__Fragment__.

Hans Kokhuis (1947) is werkzaam als docent bij de studierichting Technische Bedrijfskunde bij Fontys Hogescholen, Eindhoven. Hij heeft Engels gestudeerd en zich verdiept in de psychologie van creativiteit. Hij ontwikkelt en verzorgt trainingen en workshops voor het bedrijfsleven, docenten, studenten en afgestudeerden (post-HBO) op het gebied van creativiteit, leren leren, innovatie, veranderingsmanagement.
Van 2000 tot 2004 was hij voorzitter van Kreanet (interessant voor iedere geïnteresseerde www.kreanet.net), een netwerk van creativiteitsbevorderaars. Na een korte carriëre bij de politie, startte hij als technisch-commercieel vertaler bij Philips en tolk/vertaler bij Stork-Brabant. Sinds 1978 is hij werkzaam binnen Fontys. Zijn interesse in de psychologie van het leren en zijn zoektocht naar nieuw lesmateriaal brachten hem bij creativiteit.
Zijn speciale interesse gaat uit naar de 'kunst van het kijken'. De creatieve omgang met verandering en advisering bij verandering komt tot uiting in de vakken associatief denken, innovatie, ondernemerschap, change engineering, groepsdynamica en creativiteit. Naar zijn mening kan pas aan verbetering met creativiteit gewerkt worden als goed gekeken en gezien wordt. Naast practische creativiteit voor alledag gaat zijn belangstelling vooral naar het creatieve instinct dat ons in staat stelt zin te geven aan het leven.
Na een studie naar de psychologie van creativiteit ontwikkelt hij nu trainingen in creativiteit. Het centrale thema hierbij is verandering, niet gemakkelijk, omdat het moeilijk is het vertrouwde los te laten, zelfs als dat ongelukkig maakt. Veel inspiratie put hij uit het werk van Ken Wilber, die het werk van de humanistische psychologen Rogers en Maslow, zijn logische vervolg heeft gegeven en nu met Spiral Dynamics Integral een synthese bewerkstelligd heeft.
Als we ons creatieve instinct (the child is father to the man) weten wakker te maken gaan we weer denken in mogelijkheden (DIM) i.p.v. problemen (DIP; Ideeën de das om doen poster35manieren). Dan wordt creatief handelen mogelijk. Want creativiteit is het gevolg van drie andere stappen: 1. de effectiviteit (=de juiste dingen doen), 2. de efficiëntie (=de juiste dingen goed doen), 3. de flexibiliteit (=morgen de goede dingen doen) en 4. Creativiteit (=morgen de goede dingen goed doen).

__Opdrachten__.
(1) Van welk netwerk was Hans Kokhuis volgens het fragment van 2000 tot 2004 voorzitter?
(2) Zet het fragment over Hans Kokhuis voort na de laatste zin.

__Bronmateriaal__.
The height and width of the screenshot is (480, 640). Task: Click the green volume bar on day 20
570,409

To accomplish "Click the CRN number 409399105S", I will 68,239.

__Geschreven antwoorden__.
(1) Van Kreanet, een netwerk van creativiteitsbevorderaars.

(2)
Voor de student(e) is dit vooral kijken naar de mogelijkheden van de opleiding om daar haar of zijn voordeel mee doen. Een goede student(e) heeft meer aan een slechte leraar dan een slechte student(e) aan een uitmuntende leraar. Voor leraren is het dan ook interessant om naar het 'leren' te kijken en voor studenten naar het 'onderwijzen'. Door zo naar de ander te kijken leren we over onszelf. In de 'praktijk' is dat niet anders; gebruik maken van de mogelijkheden van situaties, schept kansen. Bij het opleiden van studenten voor bedrijfskunde komen theorie en praktijk bij elkaar. Elke manager en werknemer moet eerst goed de mogelijkheden zien om daarna creatief te zijn om veranderingen te kunnen aanbrengen. Hier helpt omdraaien ook het beste. Zo brengt hij in de praktijk dat bedrijven veel kunnen leren op school, terwijl de school veel kan van de praktijk. Dit heeft hij zelf in de praktijk gebracht door mensen zoals Tom Rietveld uit de praktijk de school binnen te halen. Goede kijkers vinden altijd punten van gezamenlijke interesse. Bij Rietveld was dit vooral de metafoor als hulpmiddel om beter te zien [zie Index Metaforen]. De synergie van samenwerking tussen praktijk en school, betekent dat 'school' zo praktijk wordt en de praktijk leerschool. We leren niet voor de school maar voor het leven. Seneca . Zelf geeft hij dan ook workshops in bedrijven.

In 1992 is de eerste uitgave van Het ABC van XYZ, dat bestaat uit twee delen: Creativiteit in de praktijk, & Creativiteit in theorie, gepubliceerd (VU-Uitgeverij, isbn 90-5383-682-9, 2000, herziene versie). In 2009 publiceerde hij de Tao van creativiteit. Momenteel geeft hij lessen/practica in de psychologie van creativiteit.

Creatief zijn betekent voor hem op de eerste plaats bewust zijn van de eigen beperkingen in het kijken: het begint altijd bij het individu.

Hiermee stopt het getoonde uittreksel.